Exercise directions: Print word for word the first line of the records below and every following line through the one containing "Start your subscription (222, 1084)"; print nothing else.

Input records:
>>>>
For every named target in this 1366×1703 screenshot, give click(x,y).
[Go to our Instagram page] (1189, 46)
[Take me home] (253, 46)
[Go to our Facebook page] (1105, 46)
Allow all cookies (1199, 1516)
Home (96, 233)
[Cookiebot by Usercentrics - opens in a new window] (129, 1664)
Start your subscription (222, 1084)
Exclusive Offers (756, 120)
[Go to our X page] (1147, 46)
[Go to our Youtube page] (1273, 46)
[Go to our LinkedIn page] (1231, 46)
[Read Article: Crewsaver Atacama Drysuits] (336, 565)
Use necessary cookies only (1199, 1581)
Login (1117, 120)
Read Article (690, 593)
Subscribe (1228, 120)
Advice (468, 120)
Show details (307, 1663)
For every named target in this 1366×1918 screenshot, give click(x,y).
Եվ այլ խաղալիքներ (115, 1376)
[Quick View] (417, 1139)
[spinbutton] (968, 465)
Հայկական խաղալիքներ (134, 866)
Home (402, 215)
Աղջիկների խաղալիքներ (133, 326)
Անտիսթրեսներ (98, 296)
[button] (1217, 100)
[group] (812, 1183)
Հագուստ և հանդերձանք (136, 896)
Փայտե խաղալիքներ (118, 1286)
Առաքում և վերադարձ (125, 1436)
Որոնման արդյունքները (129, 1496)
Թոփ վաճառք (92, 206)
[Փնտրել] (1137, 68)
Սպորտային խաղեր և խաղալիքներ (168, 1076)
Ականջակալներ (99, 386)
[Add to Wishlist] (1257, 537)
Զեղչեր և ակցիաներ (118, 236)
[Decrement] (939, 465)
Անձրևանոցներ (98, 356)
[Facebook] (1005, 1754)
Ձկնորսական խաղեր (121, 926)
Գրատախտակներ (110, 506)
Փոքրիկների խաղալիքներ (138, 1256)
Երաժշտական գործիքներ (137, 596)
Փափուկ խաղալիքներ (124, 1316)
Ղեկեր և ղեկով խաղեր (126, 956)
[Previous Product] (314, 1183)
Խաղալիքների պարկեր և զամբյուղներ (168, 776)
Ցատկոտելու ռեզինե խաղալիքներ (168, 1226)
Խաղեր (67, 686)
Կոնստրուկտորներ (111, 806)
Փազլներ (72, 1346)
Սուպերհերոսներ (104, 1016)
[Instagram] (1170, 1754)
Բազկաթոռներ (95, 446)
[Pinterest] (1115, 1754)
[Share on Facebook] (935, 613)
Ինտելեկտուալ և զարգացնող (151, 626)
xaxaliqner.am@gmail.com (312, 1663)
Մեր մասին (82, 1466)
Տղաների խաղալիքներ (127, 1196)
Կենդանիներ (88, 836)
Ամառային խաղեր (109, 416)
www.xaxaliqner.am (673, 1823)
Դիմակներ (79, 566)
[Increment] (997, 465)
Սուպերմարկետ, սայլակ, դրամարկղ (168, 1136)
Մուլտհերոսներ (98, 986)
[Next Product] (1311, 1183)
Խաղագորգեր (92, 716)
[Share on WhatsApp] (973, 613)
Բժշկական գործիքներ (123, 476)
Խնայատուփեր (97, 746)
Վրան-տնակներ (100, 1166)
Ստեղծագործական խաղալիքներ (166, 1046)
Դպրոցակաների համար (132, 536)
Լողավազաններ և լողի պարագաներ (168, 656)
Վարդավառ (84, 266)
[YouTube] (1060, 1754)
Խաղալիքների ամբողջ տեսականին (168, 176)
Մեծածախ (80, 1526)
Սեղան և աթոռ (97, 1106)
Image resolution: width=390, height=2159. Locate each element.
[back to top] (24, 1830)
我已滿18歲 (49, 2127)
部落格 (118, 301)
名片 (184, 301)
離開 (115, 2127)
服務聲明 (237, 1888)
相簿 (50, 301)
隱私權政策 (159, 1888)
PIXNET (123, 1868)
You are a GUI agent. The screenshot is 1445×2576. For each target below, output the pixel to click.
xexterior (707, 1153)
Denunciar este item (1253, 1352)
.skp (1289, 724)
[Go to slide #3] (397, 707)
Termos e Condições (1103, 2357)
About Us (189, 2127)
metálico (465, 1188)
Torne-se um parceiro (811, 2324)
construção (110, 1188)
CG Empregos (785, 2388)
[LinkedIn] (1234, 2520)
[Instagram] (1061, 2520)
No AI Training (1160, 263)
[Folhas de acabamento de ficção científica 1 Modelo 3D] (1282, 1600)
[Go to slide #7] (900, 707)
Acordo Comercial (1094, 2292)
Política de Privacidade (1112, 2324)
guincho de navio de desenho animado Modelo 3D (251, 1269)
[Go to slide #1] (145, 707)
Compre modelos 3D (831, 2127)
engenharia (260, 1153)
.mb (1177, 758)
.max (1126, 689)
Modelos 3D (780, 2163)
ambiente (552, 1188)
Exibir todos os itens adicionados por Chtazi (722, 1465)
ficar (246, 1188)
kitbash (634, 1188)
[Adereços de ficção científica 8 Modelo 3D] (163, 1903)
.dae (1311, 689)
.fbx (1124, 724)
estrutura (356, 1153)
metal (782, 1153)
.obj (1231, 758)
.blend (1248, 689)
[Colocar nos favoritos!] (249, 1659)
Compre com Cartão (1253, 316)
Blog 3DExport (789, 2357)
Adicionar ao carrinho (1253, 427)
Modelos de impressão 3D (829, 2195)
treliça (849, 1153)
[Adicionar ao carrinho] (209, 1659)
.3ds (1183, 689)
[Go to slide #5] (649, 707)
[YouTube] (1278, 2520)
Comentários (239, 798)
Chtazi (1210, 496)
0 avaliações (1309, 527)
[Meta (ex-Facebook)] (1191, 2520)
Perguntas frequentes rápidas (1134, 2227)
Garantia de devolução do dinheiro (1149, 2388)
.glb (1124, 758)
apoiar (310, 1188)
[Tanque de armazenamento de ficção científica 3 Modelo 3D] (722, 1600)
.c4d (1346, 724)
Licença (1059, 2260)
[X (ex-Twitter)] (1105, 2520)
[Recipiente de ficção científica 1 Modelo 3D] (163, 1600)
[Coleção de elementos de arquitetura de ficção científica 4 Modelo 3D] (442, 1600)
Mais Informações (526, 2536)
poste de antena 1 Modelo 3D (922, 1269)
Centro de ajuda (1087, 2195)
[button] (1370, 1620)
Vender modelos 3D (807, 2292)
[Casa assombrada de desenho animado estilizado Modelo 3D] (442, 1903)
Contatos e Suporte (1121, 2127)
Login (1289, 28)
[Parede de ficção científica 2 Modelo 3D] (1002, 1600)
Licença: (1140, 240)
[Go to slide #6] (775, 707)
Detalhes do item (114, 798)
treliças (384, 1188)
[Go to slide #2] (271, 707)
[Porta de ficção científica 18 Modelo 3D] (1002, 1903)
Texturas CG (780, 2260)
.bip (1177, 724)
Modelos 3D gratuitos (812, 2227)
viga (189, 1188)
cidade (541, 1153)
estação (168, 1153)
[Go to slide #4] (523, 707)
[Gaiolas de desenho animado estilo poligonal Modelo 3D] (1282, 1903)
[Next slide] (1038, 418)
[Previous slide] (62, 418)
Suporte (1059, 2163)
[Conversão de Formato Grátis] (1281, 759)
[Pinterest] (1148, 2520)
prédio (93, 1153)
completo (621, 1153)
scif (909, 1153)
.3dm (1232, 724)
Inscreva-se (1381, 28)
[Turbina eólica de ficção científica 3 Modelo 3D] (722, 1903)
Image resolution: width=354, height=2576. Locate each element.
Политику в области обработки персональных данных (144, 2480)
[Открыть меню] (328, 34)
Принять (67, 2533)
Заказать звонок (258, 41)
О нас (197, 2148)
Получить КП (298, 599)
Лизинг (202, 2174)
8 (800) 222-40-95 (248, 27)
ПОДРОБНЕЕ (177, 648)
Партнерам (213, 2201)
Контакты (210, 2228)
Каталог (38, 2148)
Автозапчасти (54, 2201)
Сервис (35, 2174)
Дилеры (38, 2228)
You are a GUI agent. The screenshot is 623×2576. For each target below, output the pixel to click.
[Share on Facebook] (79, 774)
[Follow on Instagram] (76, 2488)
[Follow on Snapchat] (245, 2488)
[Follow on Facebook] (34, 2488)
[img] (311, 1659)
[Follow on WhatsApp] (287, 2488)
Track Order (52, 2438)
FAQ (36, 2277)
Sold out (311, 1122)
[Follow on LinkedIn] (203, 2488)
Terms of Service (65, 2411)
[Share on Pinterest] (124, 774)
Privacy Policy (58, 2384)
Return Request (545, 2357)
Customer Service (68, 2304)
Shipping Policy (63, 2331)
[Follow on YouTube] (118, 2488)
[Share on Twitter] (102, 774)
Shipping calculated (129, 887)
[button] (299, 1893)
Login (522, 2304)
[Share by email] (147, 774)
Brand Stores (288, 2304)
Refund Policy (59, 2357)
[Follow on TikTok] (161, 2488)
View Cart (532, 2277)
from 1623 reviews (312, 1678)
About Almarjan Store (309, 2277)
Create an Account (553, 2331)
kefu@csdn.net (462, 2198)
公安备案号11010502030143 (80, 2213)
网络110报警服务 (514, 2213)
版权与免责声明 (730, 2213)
<<<<
Task answer:
For every named target in this 1366×1703 screenshot, give click(x,y).
[Go to our Instagram page] (1189, 46)
[Take me home] (253, 46)
[Go to our Facebook page] (1105, 46)
Allow all cookies (1199, 1516)
Home (96, 233)
[Cookiebot by Usercentrics - opens in a new window] (129, 1664)
Start your subscription (222, 1084)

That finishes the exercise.